Segundo Judt, era difícil para Hobsbawm fazer autocrítica da própria fé: “Contudo, há duas ou três mudanças cruciais que tiveram lugar no mundo — a morte do comunismo, por exemplo, ou a relacionada perda de fé na história e nas funções terapêuticas do Estado a respeito da qual o autor nem sempre se mostra satisfeito. Isso é uma pena, já que forma e, às vezes, deforma seu relato de maneiras que podem diminuir seu impacto sobre aqueles que mais precisam lê-lo e aprender com ele. E senti falta, em sua versão do século XX, do olhar impiedosamente crítico que fez dele um guia tão indispensável para o século XIX”.

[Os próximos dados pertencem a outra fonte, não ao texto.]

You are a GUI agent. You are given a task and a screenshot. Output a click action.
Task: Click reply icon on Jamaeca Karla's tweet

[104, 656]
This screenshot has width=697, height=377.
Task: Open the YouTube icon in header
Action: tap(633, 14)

Em janeiro de 2018, o ex-senador Cristovam Buarque foi convidado a uma palestra em Oxford para falar sobre por que Bolsonaro venceu. Agora, voltou à universidade britânica para lançar a versão em inglês do pequeno livro Onde erramos: de Itamar a Temer, publicado como e-book pela Tema Editorial, no qual o ex-governador de Brasília e ex-reitor da UnB faz uma polêmica autocrítica a partir daquela palestra. Não sei se Buarque se inspirou em Tony Judt, mas, com certeza, a esquerda brasileira tem as mesmas dificuldades de Eric Hobsbawm para fazer autocrítica. Persiste nos próprios erros.